__Source material__:
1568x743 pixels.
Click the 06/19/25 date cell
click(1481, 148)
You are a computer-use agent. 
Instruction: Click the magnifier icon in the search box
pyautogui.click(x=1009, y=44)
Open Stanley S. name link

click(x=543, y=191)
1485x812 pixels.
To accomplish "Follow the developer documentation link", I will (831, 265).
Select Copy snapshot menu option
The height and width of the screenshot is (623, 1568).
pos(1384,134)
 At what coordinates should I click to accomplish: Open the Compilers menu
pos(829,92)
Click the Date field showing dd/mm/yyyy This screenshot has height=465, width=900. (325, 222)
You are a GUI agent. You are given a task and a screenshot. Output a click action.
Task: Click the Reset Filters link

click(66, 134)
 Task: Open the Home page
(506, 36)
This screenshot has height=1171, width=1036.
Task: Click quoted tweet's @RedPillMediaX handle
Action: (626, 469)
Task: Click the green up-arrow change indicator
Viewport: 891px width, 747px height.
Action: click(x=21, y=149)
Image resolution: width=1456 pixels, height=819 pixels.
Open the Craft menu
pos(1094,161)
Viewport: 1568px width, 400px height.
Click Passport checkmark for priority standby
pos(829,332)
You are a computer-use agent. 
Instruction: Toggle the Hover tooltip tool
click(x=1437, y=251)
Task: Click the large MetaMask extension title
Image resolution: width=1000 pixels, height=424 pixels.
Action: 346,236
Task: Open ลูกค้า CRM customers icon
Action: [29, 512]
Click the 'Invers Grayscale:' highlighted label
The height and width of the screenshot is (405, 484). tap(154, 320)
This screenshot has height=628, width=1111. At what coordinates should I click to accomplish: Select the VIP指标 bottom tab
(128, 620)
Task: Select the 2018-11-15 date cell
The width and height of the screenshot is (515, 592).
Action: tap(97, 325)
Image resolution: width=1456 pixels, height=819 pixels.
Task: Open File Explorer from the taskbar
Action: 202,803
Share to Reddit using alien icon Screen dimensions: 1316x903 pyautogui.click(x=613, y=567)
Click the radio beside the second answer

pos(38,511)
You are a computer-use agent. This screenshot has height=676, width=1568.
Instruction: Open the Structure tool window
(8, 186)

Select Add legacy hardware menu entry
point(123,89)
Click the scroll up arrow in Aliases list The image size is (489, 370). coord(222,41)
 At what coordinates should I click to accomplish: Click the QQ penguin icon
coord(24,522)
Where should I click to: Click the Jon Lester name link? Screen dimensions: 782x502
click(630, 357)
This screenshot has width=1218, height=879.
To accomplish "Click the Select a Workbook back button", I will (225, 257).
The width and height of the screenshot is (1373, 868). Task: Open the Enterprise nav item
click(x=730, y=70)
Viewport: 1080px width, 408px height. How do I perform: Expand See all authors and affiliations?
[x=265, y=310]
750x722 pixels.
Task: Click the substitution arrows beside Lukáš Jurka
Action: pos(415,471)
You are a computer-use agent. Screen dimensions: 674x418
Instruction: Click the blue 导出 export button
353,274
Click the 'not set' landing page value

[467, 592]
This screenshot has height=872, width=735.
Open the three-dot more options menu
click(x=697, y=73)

__Direction__:
Please lay out the lines as a JSON list of strings, one string per line and no blank lines, beginning at the line that contains "Click the Date" and stopping after the line that contains "pos(38,511)".

__Finished task__:
[
  "Click the Date field showing dd/mm/yyyy This screenshot has height=465, width=900. (325, 222)",
  "You are a GUI agent. You are given a task and a screenshot. Output a click action.",
  "Task: Click the Reset Filters link",
  "click(66, 134)",
  " Task: Open the Home page",
  "(506, 36)",
  "This screenshot has height=1171, width=1036.",
  "Task: Click quoted tweet's @RedPillMediaX handle",
  "Action: (626, 469)",
  "Task: Click the green up-arrow change indicator",
  "Viewport: 891px width, 747px height.",
  "Action: click(x=21, y=149)",
  "Image resolution: width=1456 pixels, height=819 pixels.",
  "Open the Craft menu",
  "pos(1094,161)",
  "Viewport: 1568px width, 400px height.",
  "Click Passport checkmark for priority standby",
  "pos(829,332)",
  "You are a computer-use agent. ",
  "Instruction: Toggle the Hover tooltip tool",
  "click(x=1437, y=251)",
  "Task: Click the large MetaMask extension title",
  "Image resolution: width=1000 pixels, height=424 pixels.",
  "Action: 346,236",
  "Task: Open ลูกค้า CRM customers icon",
  "Action: [29, 512]",
  "Click the 'Invers Grayscale:' highlighted label",
  "The height and width of the screenshot is (405, 484). tap(154, 320)",
  "This screenshot has height=628, width=1111. At what coordinates should I click to accomplish: Select the VIP指标 bottom tab",
  "(128, 620)",
  "Task: Select the 2018-11-15 date cell",
  "The width and height of the screenshot is (515, 592).",
  "Action: tap(97, 325)",
  "Image resolution: width=1456 pixels, height=819 pixels.",
  "Task: Open File Explorer from the taskbar",
  "Action: 202,803",
  "Share to Reddit using alien icon Screen dimensions: 1316x903 pyautogui.click(x=613, y=567)",
  "Click the radio beside the second answer",
  "pos(38,511)"
]